Please transcribe the data exactly as shown, skipping the images.
AVAILABLE RECORDS below:
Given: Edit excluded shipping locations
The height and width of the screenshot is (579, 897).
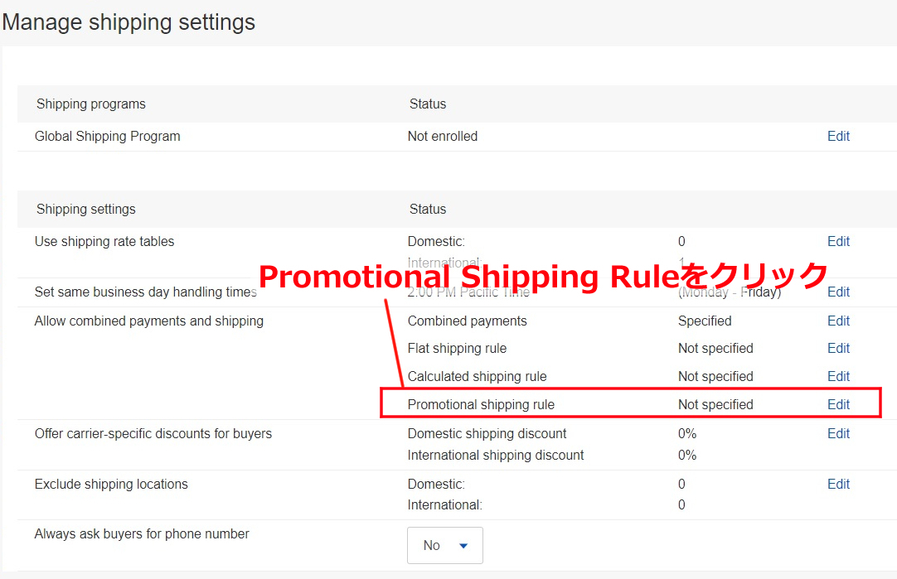Looking at the screenshot, I should [838, 484].
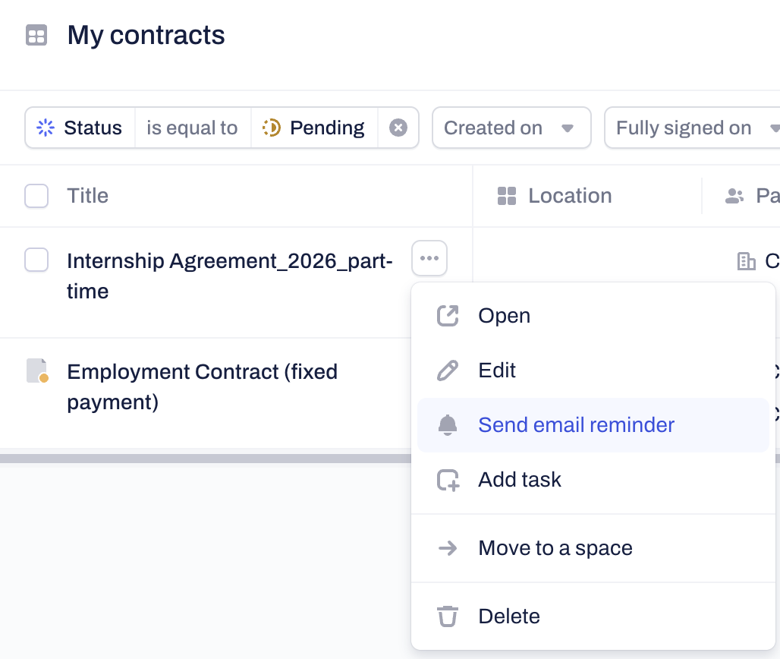
Task: Open the three-dots menu for Internship Agreement
Action: coord(429,258)
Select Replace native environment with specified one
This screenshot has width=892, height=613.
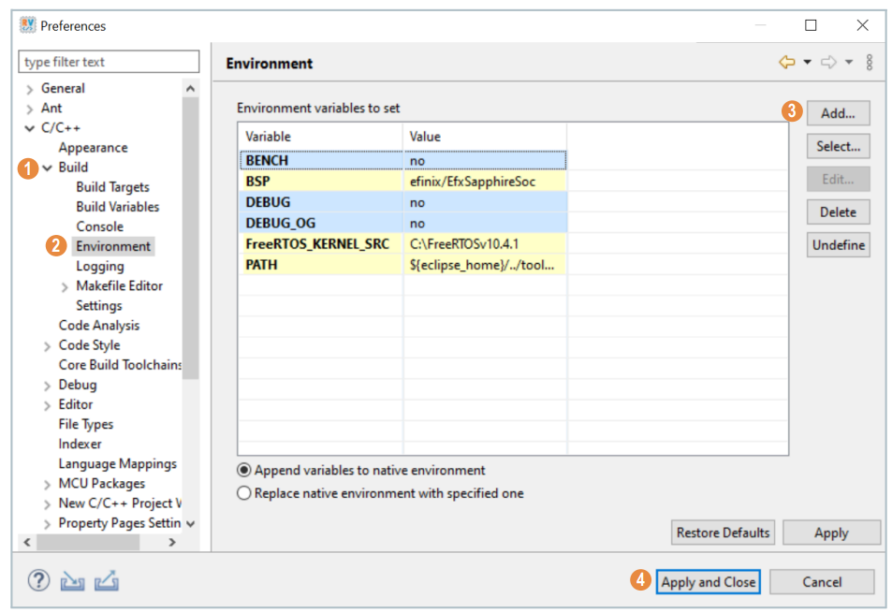[244, 493]
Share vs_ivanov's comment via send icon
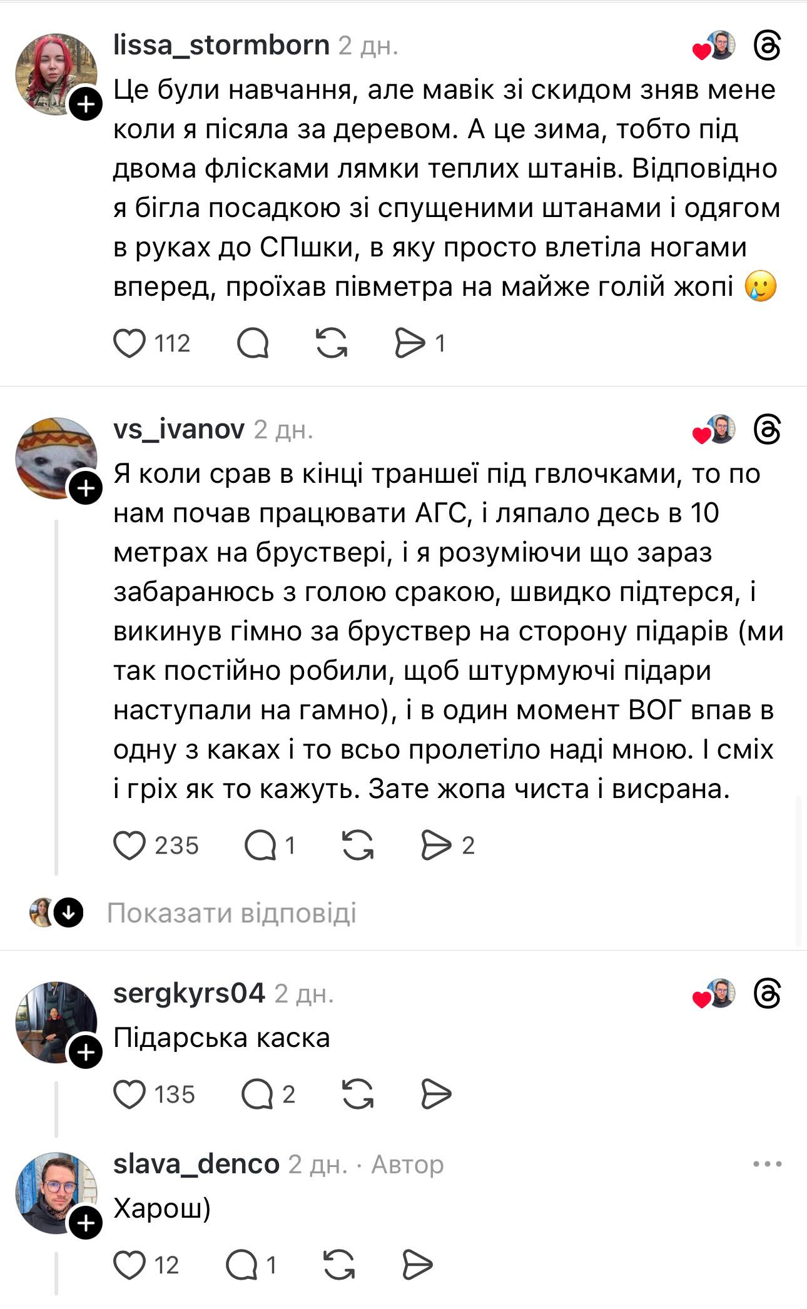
End of AVAILABLE RECORDS.
■ **EXERCISE ANSWER**
Given: Edit excluded shipping locations
The height and width of the screenshot is (579, 897).
Looking at the screenshot, I should [838, 484].
Task: Open the three-dots menu for Internship Agreement
Action: coord(429,258)
Select Replace native environment with specified one
This screenshot has width=892, height=613.
[244, 493]
Share vs_ivanov's comment via send icon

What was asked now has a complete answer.